Around 1875, Wellington, Ohio led the nation in cheese production with more than 40 cheese factories and many large ice-refrigerated storage plants. The Wellington product was shipped in boxes to all points of the compass and abroad until the town was called the “Cheese Capital of the World”
The Horr-Warner Company at one time had 17 factories in Wellington and seven more in Elyria. Convinced of the superior quality of Wellington cheese and with an ever-increasing inexhaustible supply on hand, Horr & Warner Company searched for a larger market. In what perhaps was the peak year, 1878, Wellington shipped 6,475,674 pounds of cheese and 1,100,661 pounds of butter all over the United States and many foreign lands. The value of the commodity exceeded $800,000.

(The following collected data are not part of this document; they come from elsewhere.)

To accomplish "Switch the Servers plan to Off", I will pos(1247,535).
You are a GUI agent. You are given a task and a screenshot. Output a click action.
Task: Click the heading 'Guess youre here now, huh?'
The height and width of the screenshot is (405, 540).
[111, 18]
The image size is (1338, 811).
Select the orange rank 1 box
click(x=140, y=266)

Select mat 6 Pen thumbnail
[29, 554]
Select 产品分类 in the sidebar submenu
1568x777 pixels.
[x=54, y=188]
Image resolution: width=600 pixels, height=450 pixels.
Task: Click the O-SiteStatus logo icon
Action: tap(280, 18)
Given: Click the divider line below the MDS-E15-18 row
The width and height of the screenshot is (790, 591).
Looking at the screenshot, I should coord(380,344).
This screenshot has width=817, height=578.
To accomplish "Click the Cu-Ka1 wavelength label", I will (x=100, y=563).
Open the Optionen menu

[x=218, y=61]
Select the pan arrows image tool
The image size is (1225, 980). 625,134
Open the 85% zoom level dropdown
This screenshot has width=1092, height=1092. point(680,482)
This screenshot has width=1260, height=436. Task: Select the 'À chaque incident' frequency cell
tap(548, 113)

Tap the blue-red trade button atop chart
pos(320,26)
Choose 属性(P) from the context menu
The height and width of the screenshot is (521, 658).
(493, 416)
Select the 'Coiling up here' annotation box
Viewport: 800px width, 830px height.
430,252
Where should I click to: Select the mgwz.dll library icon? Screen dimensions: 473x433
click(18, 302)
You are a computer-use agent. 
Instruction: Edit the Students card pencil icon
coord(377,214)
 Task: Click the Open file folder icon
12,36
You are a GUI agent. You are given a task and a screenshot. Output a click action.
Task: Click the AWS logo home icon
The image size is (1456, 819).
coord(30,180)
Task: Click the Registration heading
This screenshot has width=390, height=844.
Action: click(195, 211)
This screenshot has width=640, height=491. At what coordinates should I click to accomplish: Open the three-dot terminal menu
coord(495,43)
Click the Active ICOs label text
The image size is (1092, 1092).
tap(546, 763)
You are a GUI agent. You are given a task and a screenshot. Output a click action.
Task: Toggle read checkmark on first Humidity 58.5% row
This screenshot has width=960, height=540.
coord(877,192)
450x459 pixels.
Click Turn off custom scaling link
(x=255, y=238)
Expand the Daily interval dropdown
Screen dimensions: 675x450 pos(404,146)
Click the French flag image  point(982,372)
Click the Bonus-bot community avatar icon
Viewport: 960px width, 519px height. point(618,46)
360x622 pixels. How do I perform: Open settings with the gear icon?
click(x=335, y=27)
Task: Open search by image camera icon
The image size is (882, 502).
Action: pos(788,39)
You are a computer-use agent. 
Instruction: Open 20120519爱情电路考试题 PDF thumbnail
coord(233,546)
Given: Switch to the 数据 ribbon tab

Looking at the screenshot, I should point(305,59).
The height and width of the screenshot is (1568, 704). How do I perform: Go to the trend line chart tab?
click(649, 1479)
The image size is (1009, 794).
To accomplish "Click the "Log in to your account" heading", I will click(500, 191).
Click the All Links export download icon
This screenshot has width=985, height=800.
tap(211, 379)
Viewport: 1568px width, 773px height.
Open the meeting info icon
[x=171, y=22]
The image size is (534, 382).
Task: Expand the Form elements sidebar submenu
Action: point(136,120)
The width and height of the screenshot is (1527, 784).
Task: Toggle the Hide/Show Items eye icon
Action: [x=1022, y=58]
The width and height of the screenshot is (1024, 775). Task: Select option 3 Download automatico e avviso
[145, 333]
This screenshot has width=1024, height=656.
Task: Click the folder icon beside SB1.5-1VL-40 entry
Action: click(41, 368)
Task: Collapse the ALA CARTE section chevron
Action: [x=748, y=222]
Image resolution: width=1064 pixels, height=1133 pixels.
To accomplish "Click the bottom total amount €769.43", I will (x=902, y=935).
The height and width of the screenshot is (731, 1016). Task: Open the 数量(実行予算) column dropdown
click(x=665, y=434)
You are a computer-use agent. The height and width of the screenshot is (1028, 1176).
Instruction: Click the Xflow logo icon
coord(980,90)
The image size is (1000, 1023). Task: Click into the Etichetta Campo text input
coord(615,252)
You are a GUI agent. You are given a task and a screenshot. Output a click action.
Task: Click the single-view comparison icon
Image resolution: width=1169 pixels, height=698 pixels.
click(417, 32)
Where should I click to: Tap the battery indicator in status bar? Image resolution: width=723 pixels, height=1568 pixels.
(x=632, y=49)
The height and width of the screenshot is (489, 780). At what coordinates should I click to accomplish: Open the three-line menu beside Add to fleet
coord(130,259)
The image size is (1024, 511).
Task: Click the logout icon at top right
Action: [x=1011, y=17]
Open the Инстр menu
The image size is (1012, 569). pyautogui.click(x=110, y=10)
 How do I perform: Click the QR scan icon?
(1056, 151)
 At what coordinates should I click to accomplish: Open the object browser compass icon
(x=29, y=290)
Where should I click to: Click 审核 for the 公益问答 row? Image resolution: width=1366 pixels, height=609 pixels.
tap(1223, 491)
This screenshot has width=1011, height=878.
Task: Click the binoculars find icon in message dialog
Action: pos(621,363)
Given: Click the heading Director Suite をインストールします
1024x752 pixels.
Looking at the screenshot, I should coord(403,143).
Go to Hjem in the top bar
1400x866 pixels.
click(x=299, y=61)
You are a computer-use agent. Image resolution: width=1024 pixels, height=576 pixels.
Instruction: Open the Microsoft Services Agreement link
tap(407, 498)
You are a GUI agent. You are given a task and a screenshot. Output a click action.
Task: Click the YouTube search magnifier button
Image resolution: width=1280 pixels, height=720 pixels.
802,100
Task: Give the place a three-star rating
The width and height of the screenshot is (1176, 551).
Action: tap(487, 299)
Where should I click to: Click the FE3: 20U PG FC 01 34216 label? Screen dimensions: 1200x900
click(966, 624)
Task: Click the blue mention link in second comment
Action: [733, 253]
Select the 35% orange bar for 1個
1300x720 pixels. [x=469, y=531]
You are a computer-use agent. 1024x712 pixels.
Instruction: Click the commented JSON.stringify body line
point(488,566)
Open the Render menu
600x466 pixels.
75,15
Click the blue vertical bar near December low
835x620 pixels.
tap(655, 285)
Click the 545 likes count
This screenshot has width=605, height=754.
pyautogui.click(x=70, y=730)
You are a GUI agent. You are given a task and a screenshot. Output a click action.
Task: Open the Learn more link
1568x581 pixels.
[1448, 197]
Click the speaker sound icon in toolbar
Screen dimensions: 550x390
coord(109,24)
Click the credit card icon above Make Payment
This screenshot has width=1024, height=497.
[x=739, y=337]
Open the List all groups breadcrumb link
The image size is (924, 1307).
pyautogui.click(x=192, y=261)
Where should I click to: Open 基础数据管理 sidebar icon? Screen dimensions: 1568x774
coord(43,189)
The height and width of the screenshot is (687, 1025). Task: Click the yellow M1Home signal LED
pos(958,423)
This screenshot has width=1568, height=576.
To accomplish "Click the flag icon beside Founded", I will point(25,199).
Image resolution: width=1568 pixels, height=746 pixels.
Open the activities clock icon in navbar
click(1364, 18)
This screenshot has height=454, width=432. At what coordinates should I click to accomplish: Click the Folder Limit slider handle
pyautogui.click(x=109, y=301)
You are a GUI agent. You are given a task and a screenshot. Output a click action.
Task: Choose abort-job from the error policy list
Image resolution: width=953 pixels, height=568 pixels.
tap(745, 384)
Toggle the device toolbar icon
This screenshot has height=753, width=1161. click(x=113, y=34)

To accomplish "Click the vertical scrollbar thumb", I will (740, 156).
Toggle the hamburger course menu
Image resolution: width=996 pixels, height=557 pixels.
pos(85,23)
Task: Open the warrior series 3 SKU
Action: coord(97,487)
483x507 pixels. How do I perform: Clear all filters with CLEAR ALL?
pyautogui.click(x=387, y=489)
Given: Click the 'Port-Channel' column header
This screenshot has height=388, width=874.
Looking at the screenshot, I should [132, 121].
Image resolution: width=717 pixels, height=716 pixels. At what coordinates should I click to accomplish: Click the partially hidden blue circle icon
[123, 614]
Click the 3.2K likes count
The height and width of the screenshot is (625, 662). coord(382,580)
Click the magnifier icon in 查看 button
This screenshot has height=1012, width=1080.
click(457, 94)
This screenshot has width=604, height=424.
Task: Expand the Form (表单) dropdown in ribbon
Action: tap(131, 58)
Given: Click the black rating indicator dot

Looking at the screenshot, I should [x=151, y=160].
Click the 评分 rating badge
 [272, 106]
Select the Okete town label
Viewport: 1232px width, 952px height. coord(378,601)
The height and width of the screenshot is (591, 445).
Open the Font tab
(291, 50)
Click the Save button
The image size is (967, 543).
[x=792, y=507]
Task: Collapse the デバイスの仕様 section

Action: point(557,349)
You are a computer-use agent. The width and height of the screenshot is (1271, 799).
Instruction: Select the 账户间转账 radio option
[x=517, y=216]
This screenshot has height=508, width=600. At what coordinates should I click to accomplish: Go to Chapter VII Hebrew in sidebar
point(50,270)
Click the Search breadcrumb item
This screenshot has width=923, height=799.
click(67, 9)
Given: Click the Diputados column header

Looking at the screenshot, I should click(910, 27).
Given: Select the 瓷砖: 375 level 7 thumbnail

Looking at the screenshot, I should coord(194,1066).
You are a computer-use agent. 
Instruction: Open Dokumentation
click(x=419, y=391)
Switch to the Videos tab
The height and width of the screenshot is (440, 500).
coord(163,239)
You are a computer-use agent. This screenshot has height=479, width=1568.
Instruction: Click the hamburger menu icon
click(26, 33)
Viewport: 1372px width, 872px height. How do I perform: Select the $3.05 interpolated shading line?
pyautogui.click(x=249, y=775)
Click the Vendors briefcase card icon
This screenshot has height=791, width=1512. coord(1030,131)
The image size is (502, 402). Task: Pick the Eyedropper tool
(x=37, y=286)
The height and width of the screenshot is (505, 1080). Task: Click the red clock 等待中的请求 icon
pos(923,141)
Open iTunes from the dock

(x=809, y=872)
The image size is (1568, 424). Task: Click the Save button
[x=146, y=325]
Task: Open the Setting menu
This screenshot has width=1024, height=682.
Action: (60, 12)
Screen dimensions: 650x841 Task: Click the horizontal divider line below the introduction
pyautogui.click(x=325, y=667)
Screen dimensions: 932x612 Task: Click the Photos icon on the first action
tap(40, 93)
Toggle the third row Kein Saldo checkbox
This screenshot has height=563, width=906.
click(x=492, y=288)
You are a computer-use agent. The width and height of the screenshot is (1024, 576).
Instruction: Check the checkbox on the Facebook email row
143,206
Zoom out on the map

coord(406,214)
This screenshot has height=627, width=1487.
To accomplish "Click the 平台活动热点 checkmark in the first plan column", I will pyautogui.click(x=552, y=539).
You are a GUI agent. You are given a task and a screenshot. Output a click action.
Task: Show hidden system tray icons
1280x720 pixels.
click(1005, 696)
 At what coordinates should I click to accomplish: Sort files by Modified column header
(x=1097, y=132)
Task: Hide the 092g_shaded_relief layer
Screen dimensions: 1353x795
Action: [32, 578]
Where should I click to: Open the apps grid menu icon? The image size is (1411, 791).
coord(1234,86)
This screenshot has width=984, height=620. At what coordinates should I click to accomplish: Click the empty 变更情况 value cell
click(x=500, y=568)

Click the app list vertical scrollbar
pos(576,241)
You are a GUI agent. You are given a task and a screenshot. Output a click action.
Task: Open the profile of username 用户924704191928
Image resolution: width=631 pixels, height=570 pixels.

Cheese making ceased about 1912 with the closing of the B.B. Herrick factory. With the invention of refrigeration, dairymen found it more profitable to sell milk to creameries than to turn it into cheese. Not a single cheese plant is operating now in the Wellington area. About the only visible evidence remaining of the cheese industry is a large painted sign, “Cheese,” above the second floor windows of the Flat Iron block.
Next time you drive along South Main Street, you’ll see many beautiful historic homes built by the cheese barons.
The Legend of Molly Baun
Molly Baun, a two-year-old Holstein-Friesian cow, was brought to the Wellington area from Holland by cheese production mogul C.W. Horr. Mr. Horr, who is credited for making Wellington the “Cheese Empire,” was in Europe seeking ways to expand Wellington’s cheese industry when he made a side trip to Holland to view that country’s high producing Holsteins.
With Wellington’s cheese industry growing at a fast pace, more milk was needed to accomplish the job. At that time, Wellington’s dairy cows were producing 3,000 to 5,000 pounds of milk a year while Holland’s Holsteins were producing 8,000 to 10,000 pounds a year.
Molly Baun not only amazed the dairy industry by producing 17,000 pounds or 1,977 gallons of milk as a three year old, but was also the first purebred in Ohio. Molly Baun is credited with the start of Ohio’s excellent Holstein dairy breeding program.